- Problem set
(a) From the comments on colored pencil leads, return the part that begins with the words containing "Although it's just" and ends with "fade pretty fast.".
(b) Name every Uni -ish lead color in the comments on colored pencil leads whose name contains the word "blue."
(c) In the comments on colored pencil leads, which pen has niffiwan lately found works well for sketching?

- Document
Although it's just an academic question since Uni -ish lead is discontinued, just how prone to smudging is it? Also, a fade test would be interesting, considering that the Uni Color leads fade pretty fast.

Mitsubishi produced the Uni -ish leads in 16 colors: yellow, red, rose pink, purple, violet, indigo blue, blue, mint blue, green, light green, brown, gray, white, orange, pink, and sky blue. It would be nice if someone could post somewhere a swatch of the entire range!

niffiwan said...

Wendell, Dave did actually post a fade comparison of the ish leads with others. It fades, but much slower than the uni "Color" lead does:
http://davesmechanicalpencils.blogspot.com/2009/05/blue-lead-fade-testing.html

@Anonymous, thanks, nice to know I'm not the only one with this problem. I'm going to give the Frixion erasable pens a try, then we'll see... lately I've found that the 0.18mm uni-ball pen works pretty well for sketching. It's not erasable, but you can make very thin lines with it like with a pencil, as well as thicker ones, and its line is completely black of course.

Wendell said...

I got a similar pack of 0.5mm Uni -ish. The green and mint blue both are greenish gray. I don't know what the environmental factors were, but some of the colors appear to have a poor shelf life.

Compared to other colored leads, I'd say they are softer than the Pentel Ain but stronger than the Staedtler. They are strong enough to write with (carefully) but soft enough to give a readable line without much pressure. By comparison, Pentel red and blue give a faint line no matter how hard I press. Staedtler red and blue give a more visible line than the Uni -ish, but you have to use a sliding-sleeve pencil and even then it's tricky.

- Stored items from a collection
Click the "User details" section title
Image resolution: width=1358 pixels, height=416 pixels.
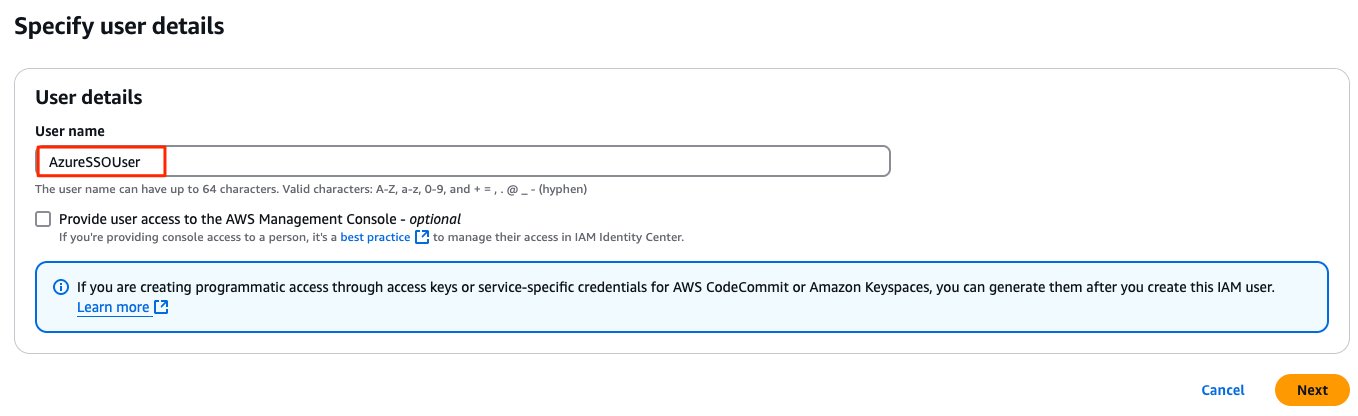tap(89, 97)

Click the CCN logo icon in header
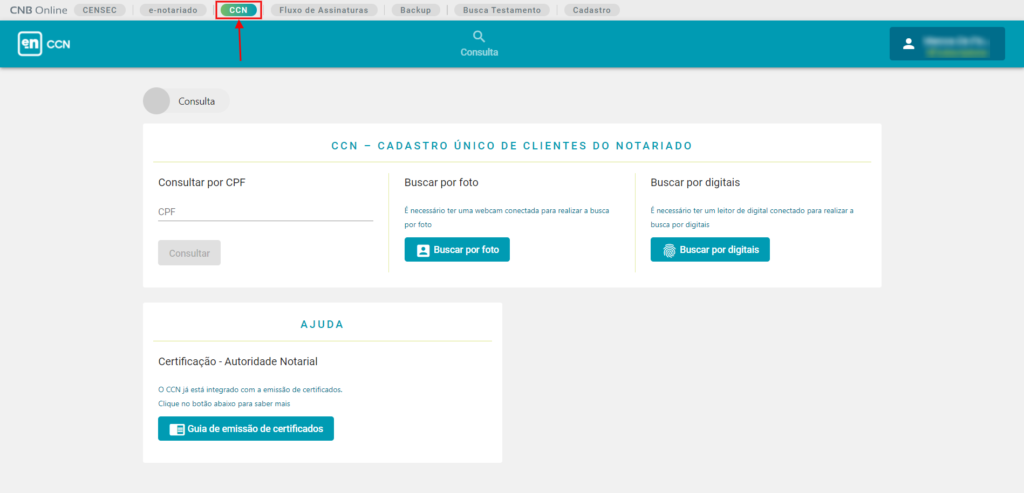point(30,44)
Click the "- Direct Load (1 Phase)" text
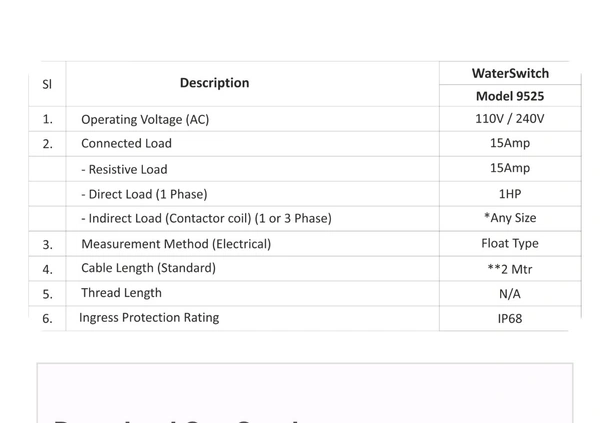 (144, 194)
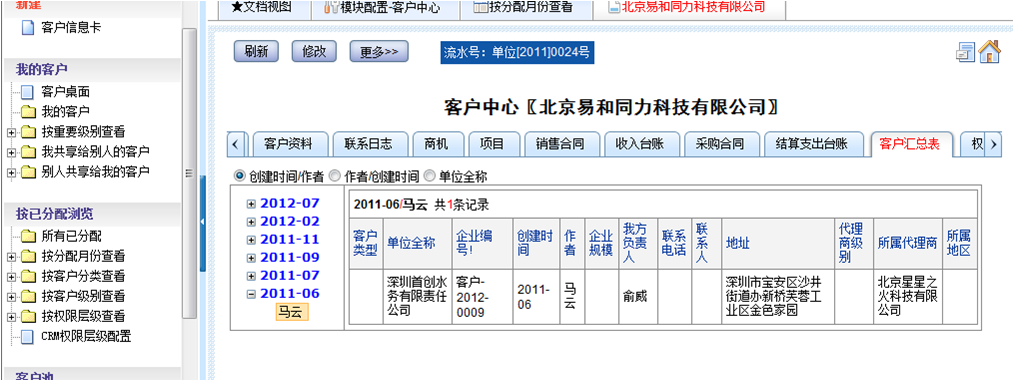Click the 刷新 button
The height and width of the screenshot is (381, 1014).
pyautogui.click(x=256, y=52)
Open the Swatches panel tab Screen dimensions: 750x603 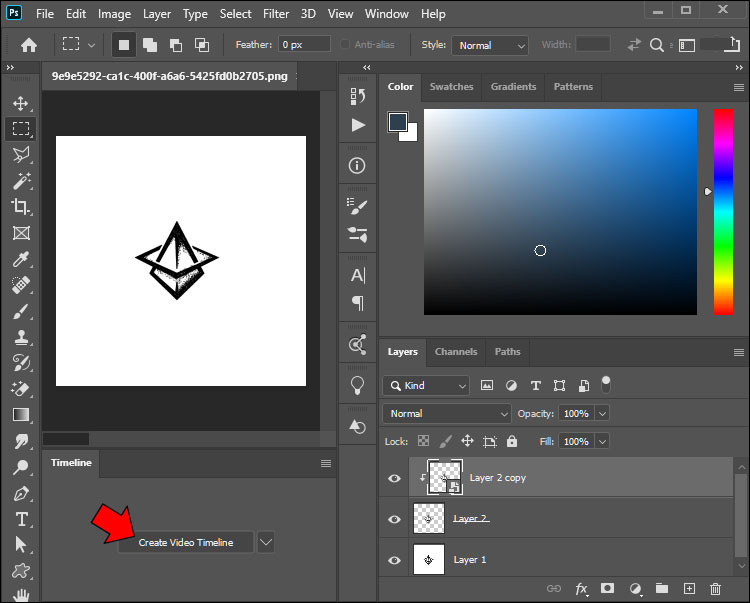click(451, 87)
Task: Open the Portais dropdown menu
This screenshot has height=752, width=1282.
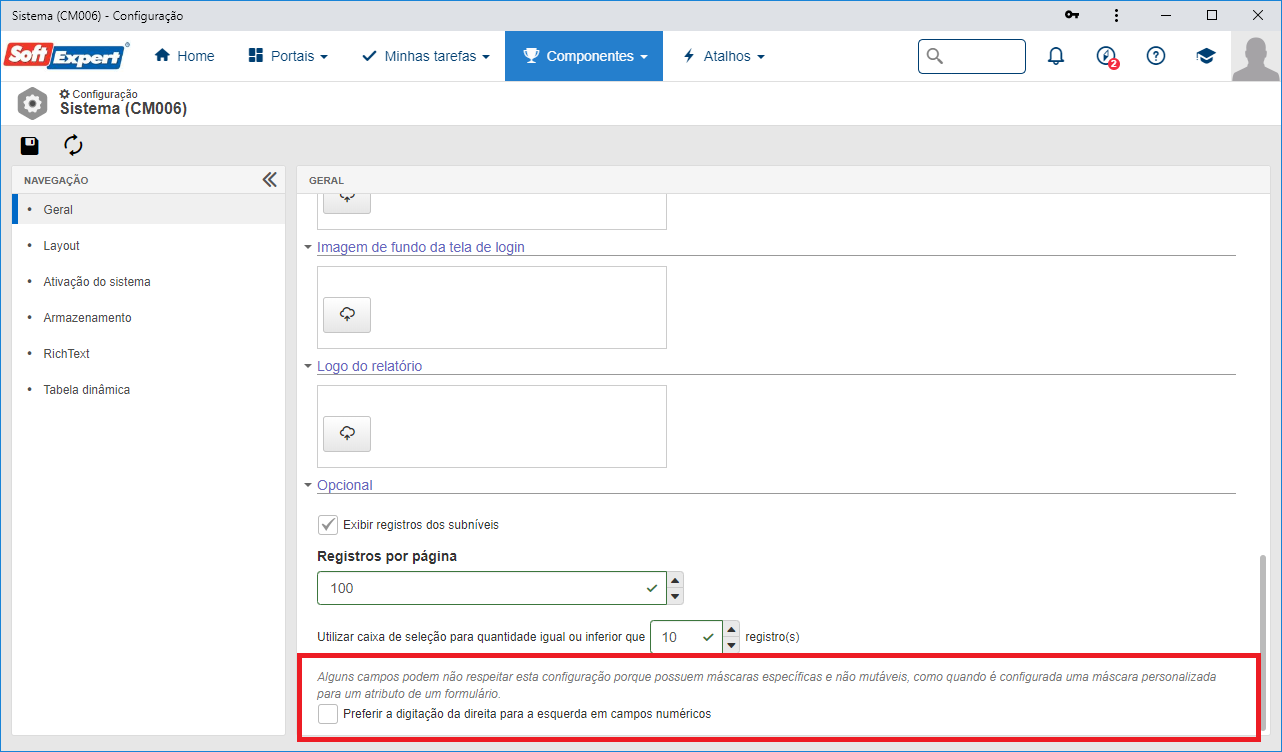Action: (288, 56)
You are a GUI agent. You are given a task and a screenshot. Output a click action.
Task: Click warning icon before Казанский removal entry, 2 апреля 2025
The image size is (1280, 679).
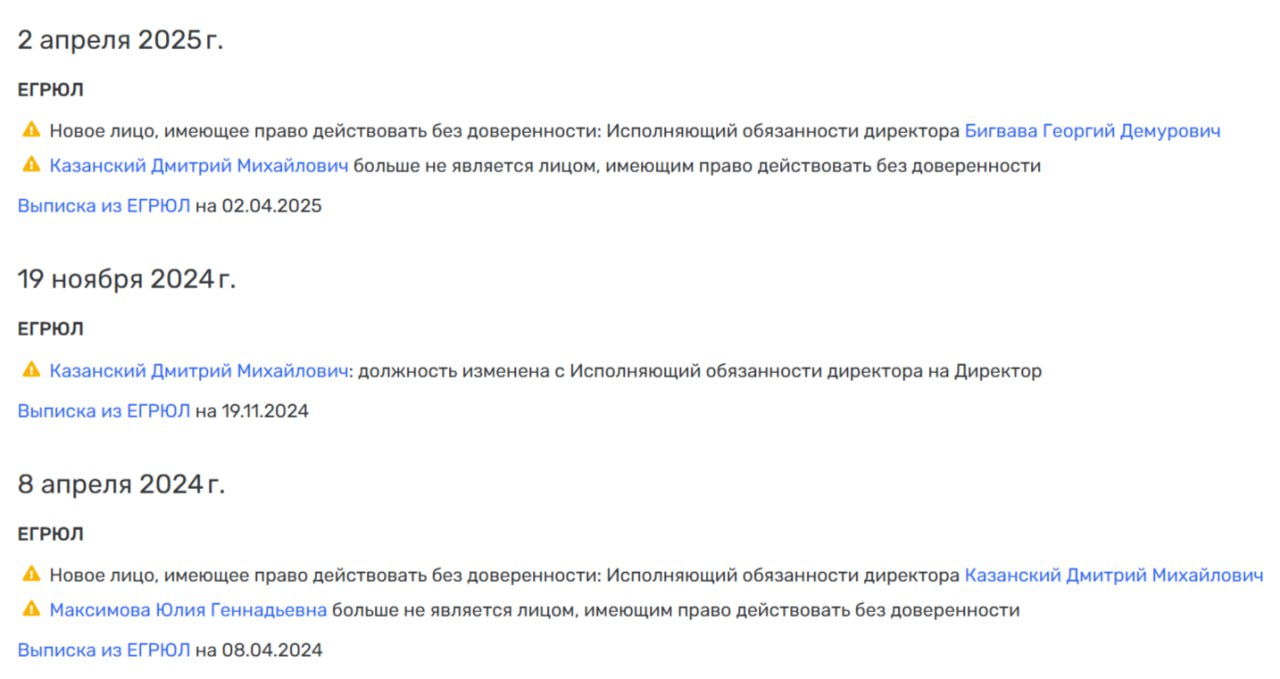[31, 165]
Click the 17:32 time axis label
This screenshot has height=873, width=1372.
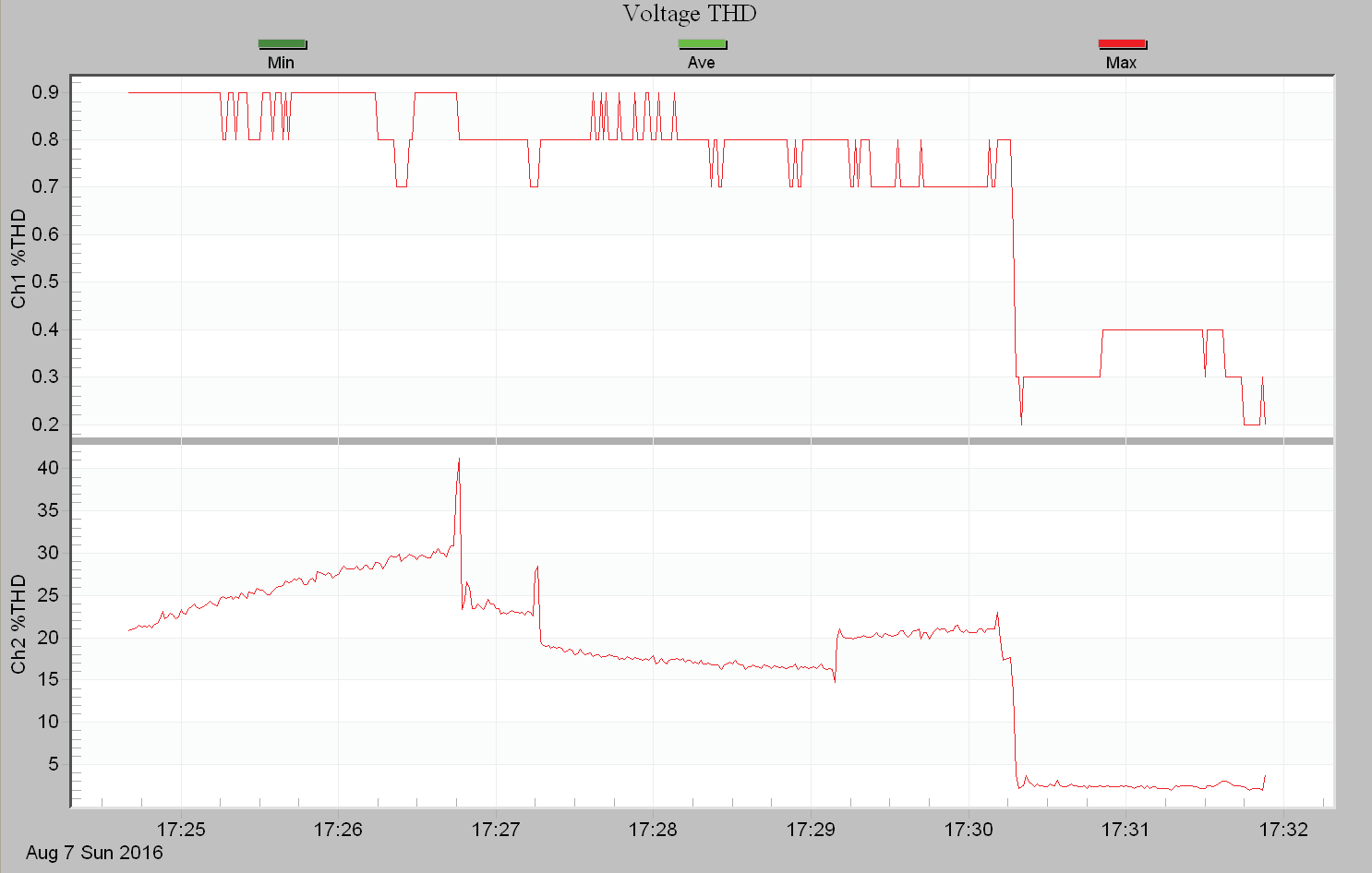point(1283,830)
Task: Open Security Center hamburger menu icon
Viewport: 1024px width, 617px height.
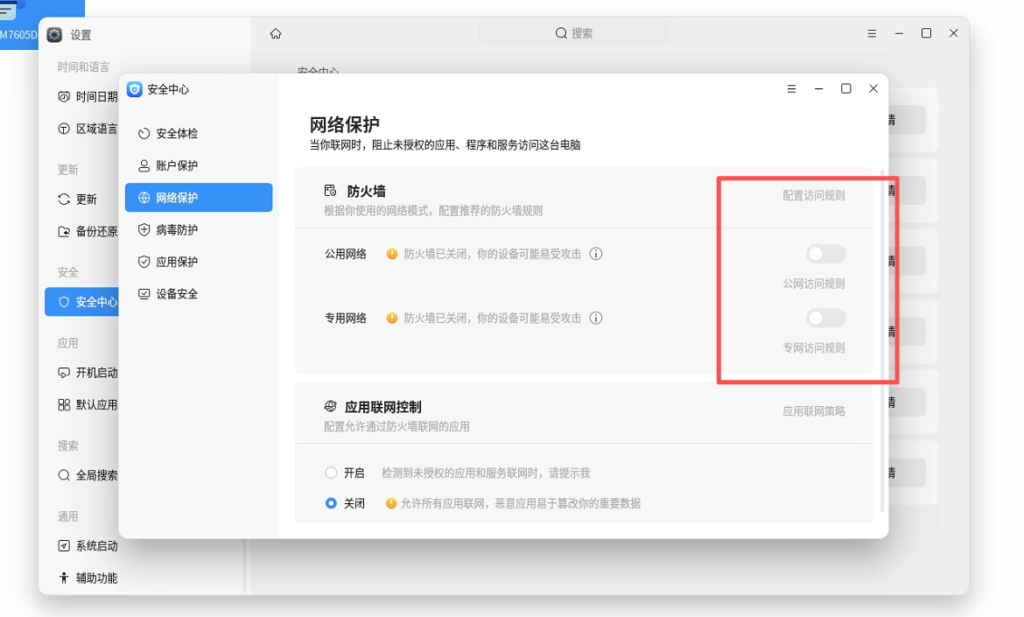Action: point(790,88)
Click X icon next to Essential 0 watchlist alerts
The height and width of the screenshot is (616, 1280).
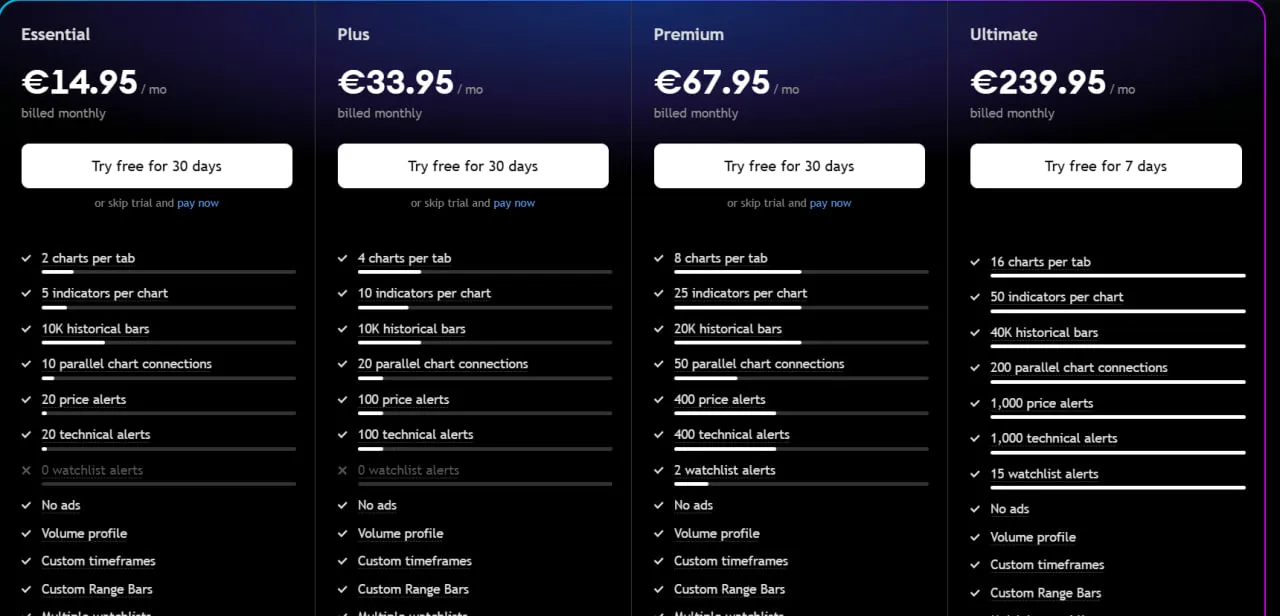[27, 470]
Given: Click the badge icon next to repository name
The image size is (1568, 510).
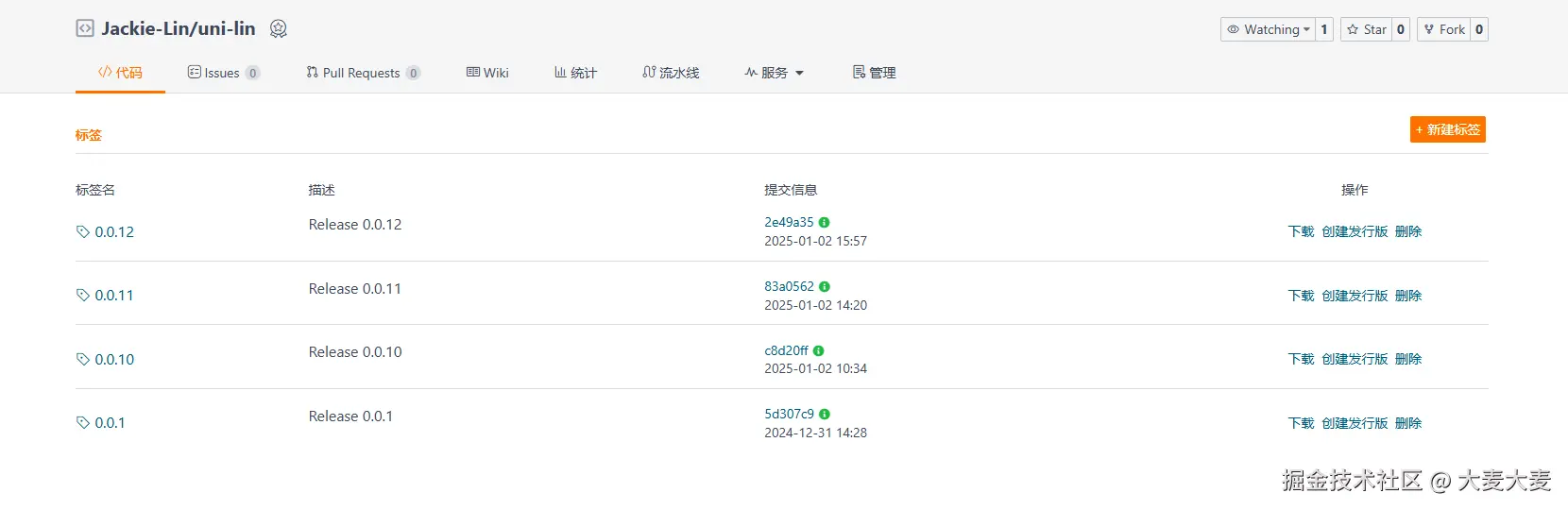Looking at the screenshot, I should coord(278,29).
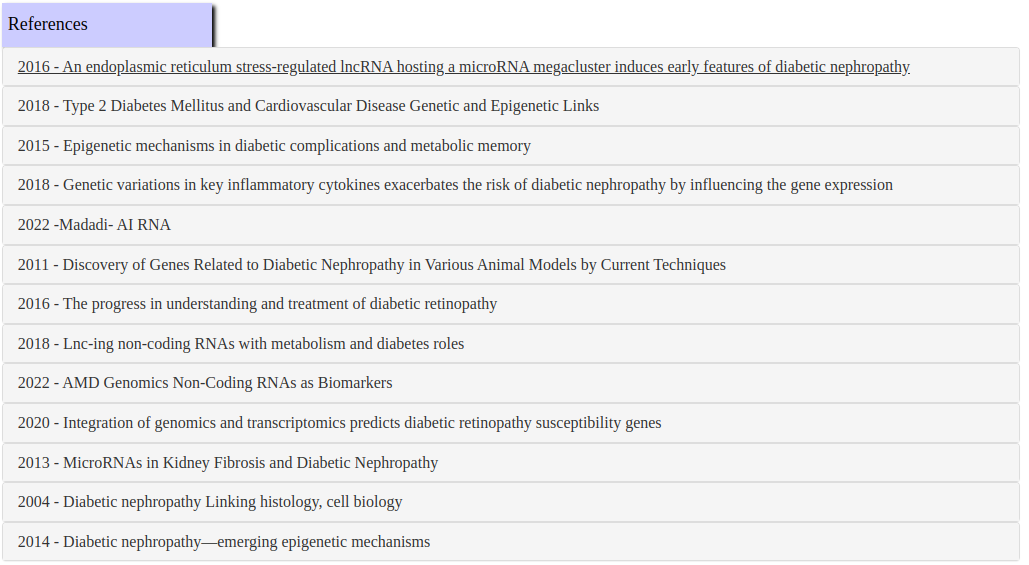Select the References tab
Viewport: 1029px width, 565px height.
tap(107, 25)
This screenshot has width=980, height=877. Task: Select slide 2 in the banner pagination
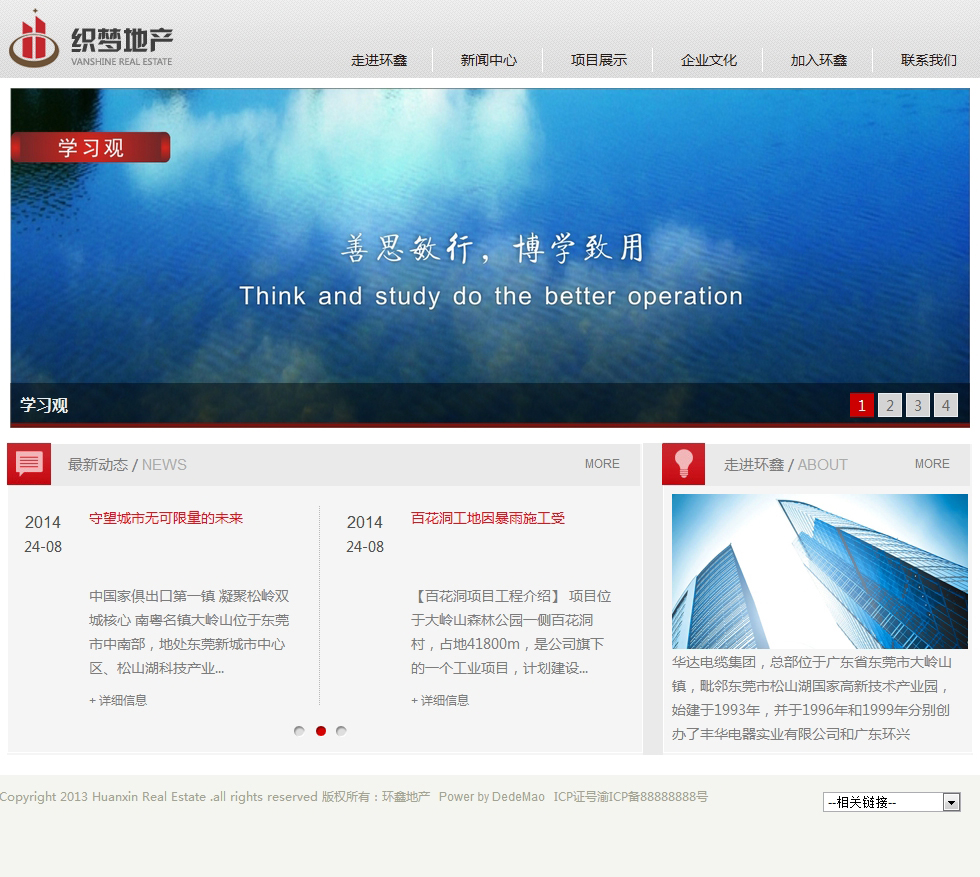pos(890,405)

- Exercise answers
(a)
Although it's just an academic question since Uni -ish lead is discontinued, just how prone to smudging is it? Also, a fade test would be interesting, considering that the Uni Color leads fade pretty fast.

(b) indigo blue, blue, mint blue, sky blue

(c) The 0.18mm uni-ball pen.